- [TAREFA PROPOSTA 1]:
Responda com base no texto sobre José Oliveira:
(a) Em que cidade e em que data nasceu o poeta?
(b) Em que ano se licenciou em Filosofia?
(c) Em que cidade é atualmente professor?
- [TAREFA PROPOSTA 2]:
Transcreva do texto sobre José Oliveira, sem qualquer alteração, tudo o que vai de "Lugar aos Outros" até "Hölderlin entre outros.", inclusive.

- [TEXTO]:

-.-.-

Estúdio Raposa

Lugar aos Outros 104
José Oliveira

 

INDICATIVO

Vamos ouvir, neste programa, poesia de José Oliveira

MÚSICA

José Oliveira, de seu nome completo, José Miguel Pinheiro de Oliveira, nasceu em Guimarães a 26 de Maio de 1973.
Viveu praticamente toda a sua infância e juventude na freguesia de Delães, concelho de V.N.Famalicão, muito próximo S. Miguel de Seide, a localidade onde Camilo Castelo Branco, outrora vizinho de um dos seus bisavós maternos, escreveu grande parte da sua obra.
O caminho na poesia iniciou-se quando ainda era adolescente, sobretudo através do contacto com as obras de Fernando Pessoa, Mário de Sá Carneiro, Florbela Espanca, Camilo Pessanha mas também Eugénio de Andrade, Ramos Rosa, Herberto Hélder, Cesariny, e ainda William Blake, Beaudelaire, Friedrich Hölderlin entre outros.

MÚSICA

José Oliveira licenciou-se em Filosofia em 1996, dois anos depois da publicação do seu único livro – Primeira Palavra. Na cidade de Braga enquanto estudante conheceu o poeta Sebastião Alba e mais tarde, já professor de Filosofia, foi colega de Américo Teixeira Moreira que terão tido influência na forma com que passou a encarar o trabalho poético. Actualmente é professor de Filosofia na cidade alentejana de Elvas. Alguns dos seus poemas mais recentes aguardam publicação. Podem no entanto ser encontrados no sítio deliriospoeticos.blogspot.com.

MÚSICA

Vamos ouvir, de José Oliveira, sem interrupção, quatro poemas.

MÚSICA

[Certas mulheres que nos habitam nunca se transformam em estátuas.

-.-.-

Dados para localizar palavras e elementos
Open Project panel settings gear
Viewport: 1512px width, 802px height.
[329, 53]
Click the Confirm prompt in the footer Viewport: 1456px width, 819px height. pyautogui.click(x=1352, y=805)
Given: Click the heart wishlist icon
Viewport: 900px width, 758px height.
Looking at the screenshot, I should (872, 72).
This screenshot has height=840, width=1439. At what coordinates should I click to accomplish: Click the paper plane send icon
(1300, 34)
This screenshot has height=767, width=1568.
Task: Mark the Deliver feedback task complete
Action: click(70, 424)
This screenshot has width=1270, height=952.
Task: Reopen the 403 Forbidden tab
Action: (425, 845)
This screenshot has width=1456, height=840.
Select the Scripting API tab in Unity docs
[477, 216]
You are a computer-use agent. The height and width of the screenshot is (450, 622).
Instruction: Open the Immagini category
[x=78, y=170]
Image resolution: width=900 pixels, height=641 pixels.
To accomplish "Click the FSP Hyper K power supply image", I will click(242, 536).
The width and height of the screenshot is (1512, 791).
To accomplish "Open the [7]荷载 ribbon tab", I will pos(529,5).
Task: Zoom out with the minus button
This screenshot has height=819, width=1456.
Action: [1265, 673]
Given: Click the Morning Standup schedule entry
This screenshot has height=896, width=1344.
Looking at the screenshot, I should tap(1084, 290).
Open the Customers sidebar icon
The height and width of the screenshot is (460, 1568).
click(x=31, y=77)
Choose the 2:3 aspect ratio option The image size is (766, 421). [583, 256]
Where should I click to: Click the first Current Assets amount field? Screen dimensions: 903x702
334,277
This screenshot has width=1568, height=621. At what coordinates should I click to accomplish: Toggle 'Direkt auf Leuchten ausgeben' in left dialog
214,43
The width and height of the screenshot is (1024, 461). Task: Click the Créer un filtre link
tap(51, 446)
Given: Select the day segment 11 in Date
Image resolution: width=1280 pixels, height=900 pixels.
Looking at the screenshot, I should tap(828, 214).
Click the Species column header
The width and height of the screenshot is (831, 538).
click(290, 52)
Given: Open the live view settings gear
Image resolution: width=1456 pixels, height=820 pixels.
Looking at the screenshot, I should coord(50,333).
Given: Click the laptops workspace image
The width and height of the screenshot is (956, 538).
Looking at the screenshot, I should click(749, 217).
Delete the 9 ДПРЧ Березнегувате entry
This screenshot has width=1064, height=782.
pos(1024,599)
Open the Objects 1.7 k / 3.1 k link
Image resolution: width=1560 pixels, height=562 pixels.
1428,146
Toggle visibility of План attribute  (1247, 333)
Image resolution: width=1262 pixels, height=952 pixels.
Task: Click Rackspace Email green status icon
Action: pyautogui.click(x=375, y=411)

-.-.-

- [RESPOSTA CERTA 1]:
(a) Em Guimarães, a 26 de Maio de 1973.
(b) Em 1996.
(c) Em Elvas.

- [RESPOSTA CERTA 2]:
Lugar aos Outros 104
José Oliveira

 

INDICATIVO

Vamos ouvir, neste programa, poesia de José Oliveira

MÚSICA

José Oliveira, de seu nome completo, José Miguel Pinheiro de Oliveira, nasceu em Guimarães a 26 de Maio de 1973.
Viveu praticamente toda a sua infância e juventude na freguesia de Delães, concelho de V.N.Famalicão, muito próximo S. Miguel de Seide, a localidade onde Camilo Castelo Branco, outrora vizinho de um dos seus bisavós maternos, escreveu grande parte da sua obra.
O caminho na poesia iniciou-se quando ainda era adolescente, sobretudo através do contacto com as obras de Fernando Pessoa, Mário de Sá Carneiro, Florbela Espanca, Camilo Pessanha mas também Eugénio de Andrade, Ramos Rosa, Herberto Hélder, Cesariny, e ainda William Blake, Beaudelaire, Friedrich Hölderlin entre outros.